### Try it
In the lines below, look for "plus". Copy each line where it appears.
──────── Provided information
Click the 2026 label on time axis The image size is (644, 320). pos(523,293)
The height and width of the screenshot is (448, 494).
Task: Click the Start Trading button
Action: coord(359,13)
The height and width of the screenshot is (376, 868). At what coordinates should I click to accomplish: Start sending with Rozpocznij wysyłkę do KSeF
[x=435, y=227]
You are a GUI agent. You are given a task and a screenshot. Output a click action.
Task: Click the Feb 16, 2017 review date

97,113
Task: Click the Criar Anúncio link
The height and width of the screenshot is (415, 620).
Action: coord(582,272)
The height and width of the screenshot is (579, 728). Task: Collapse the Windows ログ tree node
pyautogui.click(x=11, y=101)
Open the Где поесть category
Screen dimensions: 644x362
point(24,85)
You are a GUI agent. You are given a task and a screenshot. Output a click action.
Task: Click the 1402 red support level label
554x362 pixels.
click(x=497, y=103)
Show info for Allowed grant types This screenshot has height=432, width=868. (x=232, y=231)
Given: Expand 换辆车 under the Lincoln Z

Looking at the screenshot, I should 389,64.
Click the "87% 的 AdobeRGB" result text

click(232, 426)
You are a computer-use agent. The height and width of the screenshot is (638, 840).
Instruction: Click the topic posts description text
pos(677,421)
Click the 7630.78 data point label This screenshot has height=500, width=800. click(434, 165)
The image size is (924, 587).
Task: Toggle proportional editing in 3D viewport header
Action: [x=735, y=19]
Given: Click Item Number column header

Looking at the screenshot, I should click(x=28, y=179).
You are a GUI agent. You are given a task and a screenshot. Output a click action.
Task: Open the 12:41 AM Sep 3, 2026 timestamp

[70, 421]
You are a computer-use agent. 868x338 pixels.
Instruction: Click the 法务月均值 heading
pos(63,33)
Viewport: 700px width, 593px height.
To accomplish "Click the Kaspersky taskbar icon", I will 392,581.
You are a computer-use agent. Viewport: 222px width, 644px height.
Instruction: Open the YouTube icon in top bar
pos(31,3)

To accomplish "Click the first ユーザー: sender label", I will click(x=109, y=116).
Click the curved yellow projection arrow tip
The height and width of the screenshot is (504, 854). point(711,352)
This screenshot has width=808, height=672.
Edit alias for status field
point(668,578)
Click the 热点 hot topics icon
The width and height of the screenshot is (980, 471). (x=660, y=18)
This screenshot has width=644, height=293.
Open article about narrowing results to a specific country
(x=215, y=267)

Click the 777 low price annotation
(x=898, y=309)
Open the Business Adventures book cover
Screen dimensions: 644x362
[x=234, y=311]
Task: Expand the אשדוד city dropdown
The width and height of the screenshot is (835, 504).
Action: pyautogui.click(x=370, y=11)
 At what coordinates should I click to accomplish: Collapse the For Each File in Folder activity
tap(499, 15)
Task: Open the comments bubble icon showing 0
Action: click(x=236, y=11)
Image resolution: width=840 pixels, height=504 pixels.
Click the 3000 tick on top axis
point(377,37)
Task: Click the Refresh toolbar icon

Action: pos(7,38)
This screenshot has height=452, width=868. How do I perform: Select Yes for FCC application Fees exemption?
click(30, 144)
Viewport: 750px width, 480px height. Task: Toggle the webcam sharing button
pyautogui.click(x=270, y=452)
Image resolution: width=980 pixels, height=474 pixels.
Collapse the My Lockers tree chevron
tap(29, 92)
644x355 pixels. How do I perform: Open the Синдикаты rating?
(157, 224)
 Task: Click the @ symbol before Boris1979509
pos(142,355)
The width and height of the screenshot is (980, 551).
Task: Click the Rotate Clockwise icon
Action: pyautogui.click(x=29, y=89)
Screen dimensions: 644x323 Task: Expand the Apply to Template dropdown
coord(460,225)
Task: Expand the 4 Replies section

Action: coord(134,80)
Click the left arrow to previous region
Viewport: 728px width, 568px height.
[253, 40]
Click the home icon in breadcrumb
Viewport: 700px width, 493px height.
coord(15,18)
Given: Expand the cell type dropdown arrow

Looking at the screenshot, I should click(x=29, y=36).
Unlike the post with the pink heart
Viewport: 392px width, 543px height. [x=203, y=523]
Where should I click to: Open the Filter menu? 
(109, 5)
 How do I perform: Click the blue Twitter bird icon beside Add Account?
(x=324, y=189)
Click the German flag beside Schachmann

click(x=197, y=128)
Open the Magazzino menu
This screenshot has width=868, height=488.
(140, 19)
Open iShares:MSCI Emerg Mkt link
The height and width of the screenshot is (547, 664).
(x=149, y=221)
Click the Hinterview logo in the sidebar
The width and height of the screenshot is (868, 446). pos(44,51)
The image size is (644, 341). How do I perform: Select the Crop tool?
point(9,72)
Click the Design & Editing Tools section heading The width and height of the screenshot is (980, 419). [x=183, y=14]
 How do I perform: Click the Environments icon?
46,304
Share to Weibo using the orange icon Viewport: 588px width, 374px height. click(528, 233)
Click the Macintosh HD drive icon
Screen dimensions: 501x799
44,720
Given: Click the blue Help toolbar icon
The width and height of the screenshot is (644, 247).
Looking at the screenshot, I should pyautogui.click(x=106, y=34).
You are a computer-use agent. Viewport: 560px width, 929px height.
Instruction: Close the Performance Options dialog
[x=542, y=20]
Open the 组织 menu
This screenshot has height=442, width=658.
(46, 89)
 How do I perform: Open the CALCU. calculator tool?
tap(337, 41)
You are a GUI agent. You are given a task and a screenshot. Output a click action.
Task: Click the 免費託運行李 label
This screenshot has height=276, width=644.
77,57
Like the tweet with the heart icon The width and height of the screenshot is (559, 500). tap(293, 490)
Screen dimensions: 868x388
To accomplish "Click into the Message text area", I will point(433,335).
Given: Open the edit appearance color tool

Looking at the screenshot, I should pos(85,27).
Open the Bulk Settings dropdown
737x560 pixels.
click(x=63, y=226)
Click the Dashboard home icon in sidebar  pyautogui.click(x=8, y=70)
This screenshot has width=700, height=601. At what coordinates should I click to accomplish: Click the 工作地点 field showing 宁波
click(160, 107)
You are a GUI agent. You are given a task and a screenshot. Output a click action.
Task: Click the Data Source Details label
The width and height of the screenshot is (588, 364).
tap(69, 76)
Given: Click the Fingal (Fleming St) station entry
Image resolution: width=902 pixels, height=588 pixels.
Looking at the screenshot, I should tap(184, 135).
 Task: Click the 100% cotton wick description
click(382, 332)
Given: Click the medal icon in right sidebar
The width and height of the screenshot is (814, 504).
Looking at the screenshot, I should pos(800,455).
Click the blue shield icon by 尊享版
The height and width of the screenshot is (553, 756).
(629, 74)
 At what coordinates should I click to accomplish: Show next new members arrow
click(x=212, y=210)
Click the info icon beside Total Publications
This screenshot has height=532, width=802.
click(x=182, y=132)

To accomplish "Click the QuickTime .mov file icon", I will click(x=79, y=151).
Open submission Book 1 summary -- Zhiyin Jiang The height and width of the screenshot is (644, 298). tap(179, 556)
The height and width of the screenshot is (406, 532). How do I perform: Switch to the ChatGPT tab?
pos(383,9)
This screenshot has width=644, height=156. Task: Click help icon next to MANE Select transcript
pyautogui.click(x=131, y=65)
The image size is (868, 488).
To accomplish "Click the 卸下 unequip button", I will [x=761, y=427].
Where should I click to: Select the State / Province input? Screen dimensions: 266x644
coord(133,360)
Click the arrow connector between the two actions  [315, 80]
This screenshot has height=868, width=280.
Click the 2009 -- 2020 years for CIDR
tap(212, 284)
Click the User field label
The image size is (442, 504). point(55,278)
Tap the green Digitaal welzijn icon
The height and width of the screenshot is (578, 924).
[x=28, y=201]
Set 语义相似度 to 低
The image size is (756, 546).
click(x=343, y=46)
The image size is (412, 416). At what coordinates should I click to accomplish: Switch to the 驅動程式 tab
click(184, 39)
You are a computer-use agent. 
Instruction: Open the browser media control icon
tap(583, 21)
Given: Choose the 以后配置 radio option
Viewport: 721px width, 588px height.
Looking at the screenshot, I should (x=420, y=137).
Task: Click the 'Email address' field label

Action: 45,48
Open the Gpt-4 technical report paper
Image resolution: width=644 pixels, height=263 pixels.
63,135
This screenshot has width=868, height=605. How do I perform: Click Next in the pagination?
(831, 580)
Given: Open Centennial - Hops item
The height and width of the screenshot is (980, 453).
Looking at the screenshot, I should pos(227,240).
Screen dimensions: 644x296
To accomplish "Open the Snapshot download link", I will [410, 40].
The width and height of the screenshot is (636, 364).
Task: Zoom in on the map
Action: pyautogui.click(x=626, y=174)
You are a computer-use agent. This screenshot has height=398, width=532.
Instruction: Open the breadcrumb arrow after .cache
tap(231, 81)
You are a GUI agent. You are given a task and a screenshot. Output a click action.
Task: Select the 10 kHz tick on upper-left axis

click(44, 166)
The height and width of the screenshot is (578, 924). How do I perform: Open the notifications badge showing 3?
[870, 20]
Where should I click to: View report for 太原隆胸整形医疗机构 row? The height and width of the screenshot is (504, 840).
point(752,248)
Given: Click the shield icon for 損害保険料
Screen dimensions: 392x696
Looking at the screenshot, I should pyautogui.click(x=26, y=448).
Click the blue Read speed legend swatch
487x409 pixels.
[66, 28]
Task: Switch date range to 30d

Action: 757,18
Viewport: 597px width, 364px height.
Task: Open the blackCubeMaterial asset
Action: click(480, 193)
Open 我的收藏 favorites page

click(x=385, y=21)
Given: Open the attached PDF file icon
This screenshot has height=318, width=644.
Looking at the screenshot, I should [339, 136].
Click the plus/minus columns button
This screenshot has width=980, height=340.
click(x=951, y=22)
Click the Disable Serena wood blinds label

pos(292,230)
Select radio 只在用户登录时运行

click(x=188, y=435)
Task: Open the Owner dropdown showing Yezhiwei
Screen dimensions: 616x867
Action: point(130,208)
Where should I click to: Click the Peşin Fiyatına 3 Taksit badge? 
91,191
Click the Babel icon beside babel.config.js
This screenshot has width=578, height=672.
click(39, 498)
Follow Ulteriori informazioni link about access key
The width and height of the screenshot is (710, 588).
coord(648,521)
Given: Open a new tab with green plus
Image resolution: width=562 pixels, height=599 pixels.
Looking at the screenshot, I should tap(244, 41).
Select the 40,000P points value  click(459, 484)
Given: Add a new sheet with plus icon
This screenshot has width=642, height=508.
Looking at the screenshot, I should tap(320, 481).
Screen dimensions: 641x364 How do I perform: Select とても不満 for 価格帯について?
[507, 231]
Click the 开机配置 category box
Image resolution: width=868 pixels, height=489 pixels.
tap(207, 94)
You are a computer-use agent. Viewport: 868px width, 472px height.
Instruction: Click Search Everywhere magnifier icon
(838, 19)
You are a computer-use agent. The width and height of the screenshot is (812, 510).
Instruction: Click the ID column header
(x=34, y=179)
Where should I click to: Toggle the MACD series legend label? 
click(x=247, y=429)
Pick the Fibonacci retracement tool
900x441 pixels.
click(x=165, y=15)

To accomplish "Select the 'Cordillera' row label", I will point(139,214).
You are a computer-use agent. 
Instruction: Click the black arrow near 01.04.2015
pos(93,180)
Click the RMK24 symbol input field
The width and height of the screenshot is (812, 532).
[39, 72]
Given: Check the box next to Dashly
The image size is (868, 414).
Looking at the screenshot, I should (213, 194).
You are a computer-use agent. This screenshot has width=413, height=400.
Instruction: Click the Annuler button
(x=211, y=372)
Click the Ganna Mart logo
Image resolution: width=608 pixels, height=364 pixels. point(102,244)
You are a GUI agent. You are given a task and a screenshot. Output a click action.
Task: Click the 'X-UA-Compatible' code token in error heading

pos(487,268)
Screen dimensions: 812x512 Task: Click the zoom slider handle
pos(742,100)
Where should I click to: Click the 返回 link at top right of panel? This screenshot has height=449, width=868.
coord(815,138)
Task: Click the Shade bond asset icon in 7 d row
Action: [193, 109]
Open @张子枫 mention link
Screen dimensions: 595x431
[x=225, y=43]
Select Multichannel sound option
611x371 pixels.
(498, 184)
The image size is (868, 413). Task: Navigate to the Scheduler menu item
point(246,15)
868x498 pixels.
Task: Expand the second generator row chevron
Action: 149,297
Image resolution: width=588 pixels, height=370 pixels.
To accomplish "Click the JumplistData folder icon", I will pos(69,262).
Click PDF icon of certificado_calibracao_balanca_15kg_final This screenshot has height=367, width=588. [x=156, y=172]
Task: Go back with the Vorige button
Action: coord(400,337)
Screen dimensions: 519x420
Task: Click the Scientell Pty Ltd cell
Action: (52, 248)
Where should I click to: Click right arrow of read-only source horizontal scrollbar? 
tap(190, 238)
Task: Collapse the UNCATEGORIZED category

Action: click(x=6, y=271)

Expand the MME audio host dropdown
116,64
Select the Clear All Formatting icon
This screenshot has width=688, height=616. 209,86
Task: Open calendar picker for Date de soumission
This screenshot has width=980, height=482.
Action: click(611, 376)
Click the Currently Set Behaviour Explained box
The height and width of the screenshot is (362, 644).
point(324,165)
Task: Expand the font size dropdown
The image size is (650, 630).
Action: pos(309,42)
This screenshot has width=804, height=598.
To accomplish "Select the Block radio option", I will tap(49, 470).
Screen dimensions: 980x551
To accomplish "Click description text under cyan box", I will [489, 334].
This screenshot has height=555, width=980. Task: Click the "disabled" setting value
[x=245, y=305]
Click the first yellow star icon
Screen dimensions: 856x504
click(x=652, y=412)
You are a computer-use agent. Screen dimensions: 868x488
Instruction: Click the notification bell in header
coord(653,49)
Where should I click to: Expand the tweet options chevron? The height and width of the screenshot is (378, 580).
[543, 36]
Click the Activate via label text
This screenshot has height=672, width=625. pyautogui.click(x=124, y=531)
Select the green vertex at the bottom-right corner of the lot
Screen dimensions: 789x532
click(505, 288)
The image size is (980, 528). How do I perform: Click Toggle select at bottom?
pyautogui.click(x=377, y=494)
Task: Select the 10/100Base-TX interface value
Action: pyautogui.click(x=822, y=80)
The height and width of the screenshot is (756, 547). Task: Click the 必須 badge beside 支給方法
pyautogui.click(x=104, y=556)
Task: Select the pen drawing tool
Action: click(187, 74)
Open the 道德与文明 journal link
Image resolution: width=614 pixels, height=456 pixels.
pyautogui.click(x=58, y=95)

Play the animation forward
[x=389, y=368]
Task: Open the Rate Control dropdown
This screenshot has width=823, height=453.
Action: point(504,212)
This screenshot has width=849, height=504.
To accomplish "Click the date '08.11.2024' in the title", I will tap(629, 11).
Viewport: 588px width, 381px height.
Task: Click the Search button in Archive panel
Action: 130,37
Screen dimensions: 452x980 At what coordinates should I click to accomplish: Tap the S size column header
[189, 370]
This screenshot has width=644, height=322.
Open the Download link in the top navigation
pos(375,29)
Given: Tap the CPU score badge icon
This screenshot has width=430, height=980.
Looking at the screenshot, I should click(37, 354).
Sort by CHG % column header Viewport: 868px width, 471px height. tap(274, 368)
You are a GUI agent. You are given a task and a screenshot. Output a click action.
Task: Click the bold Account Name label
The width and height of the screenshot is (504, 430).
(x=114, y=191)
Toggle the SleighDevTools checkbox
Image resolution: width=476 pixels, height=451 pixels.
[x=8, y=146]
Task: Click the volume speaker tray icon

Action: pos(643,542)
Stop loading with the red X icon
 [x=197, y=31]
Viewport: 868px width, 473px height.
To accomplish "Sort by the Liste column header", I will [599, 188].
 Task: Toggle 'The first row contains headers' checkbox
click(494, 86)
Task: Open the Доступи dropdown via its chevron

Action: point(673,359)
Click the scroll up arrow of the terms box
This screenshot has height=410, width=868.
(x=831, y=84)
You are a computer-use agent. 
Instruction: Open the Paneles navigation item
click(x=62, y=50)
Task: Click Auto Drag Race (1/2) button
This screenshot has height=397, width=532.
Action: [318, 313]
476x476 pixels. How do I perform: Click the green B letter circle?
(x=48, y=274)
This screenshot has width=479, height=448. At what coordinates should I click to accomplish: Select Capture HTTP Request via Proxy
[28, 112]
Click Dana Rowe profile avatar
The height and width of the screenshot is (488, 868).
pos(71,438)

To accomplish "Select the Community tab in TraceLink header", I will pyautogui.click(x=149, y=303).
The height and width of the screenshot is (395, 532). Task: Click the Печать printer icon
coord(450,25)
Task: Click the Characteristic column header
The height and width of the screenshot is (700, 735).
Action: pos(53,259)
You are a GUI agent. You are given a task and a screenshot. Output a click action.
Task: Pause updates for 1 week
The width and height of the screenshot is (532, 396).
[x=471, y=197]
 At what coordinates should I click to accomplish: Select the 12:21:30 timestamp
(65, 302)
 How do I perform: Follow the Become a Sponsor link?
────────────────
### Your response
Click the plus/minus columns button
Given: Open a new tab with green plus
Given: Add a new sheet with plus icon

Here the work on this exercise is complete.